Saturday, February 12, 2011
I was raised in a mixed family. By this I mean I was raised by my mother and step father. I also have 4 half brothers through my mom. I found my biological father 2 years ago and found that I have 2 half siblings through him. I hated hearing the words"step-child" as I was growing up. Even more I hated being treated different than the children born by blood into my stepfathers side of the family.
I found my biological father as I said. When I first met him and his new family I thought "I finally fit in. I finally belong." Well that didn't last long. His wife treated me as if I were his mistress not his daughter. She even went as far as demanding a DNA test. I was promised by my father he would put a stop to her mistreating me when he had the proof in black and white. Well, low and behold it came back 99.99%. Can't get any closer than that without cloning! Did it make her stop? Of course not, things got worse. I tried to let her rude remarks roll off my shoulder. I tried to over-look I could no longer call my father. I tried not to be hurt when the only time he could text is when he was at work. I even tried not to let it bother me when we have to email on an account she knew nothing about.

Given material |
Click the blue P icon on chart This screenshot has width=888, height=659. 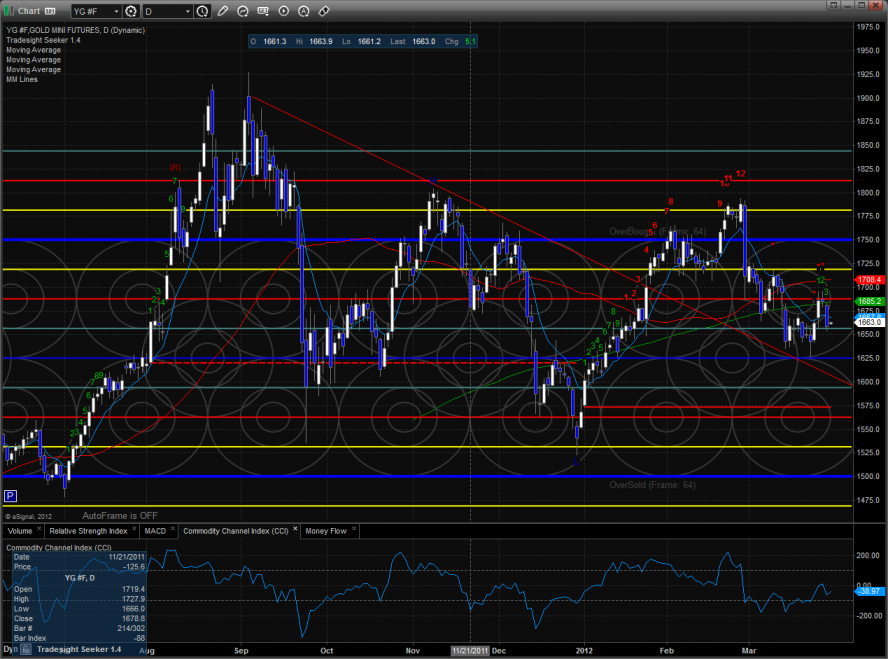click(x=10, y=496)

Instructions for the task | Continue the personal account of growing up in a mixed family and later being rejected by a biological father's wife, starting right after its last sentence.

Exercise answer |
I told my hubby I didn't think this was fair. I didn't get to know him for 33 years of my life and always thought it was because my mother took me and moved away. I told him I was beginning to doubt my dad ever really looked for me. He agreed that the way I was having to communicate with my dad wasn't right and maybe I should talk to them about it.
I tried talking to my step mom but that was a horrible idea. She was never at fault it was always me or him that was in the wrong. I tried talking to my dad and then he turns the whole thing around on me. Saying I had given up on him and that I wasn't trying. WHAT?!?!?!? I wasn' t trying? He couldn't put his foot down and say "this is my daughter. You don't have to like her but at least respect her as she does you. Do not make remarks about her mother in front of her since you do not know the mother. And please do not disrespect her and try to fight in front of the children." Instead he tells me I should just not let it get to me. I should learn to get along. Ok, I do not go or stay where I do not feel welcome. I also do not invite people that make me that way into my home.
I decided to just step back and let her have him all to herself. Does this hurt? Yes. Out of 36 years of my l life I only got to know my dad for 2 and I didn't get to know much because the warden wouldn't let him be himself around me and my family.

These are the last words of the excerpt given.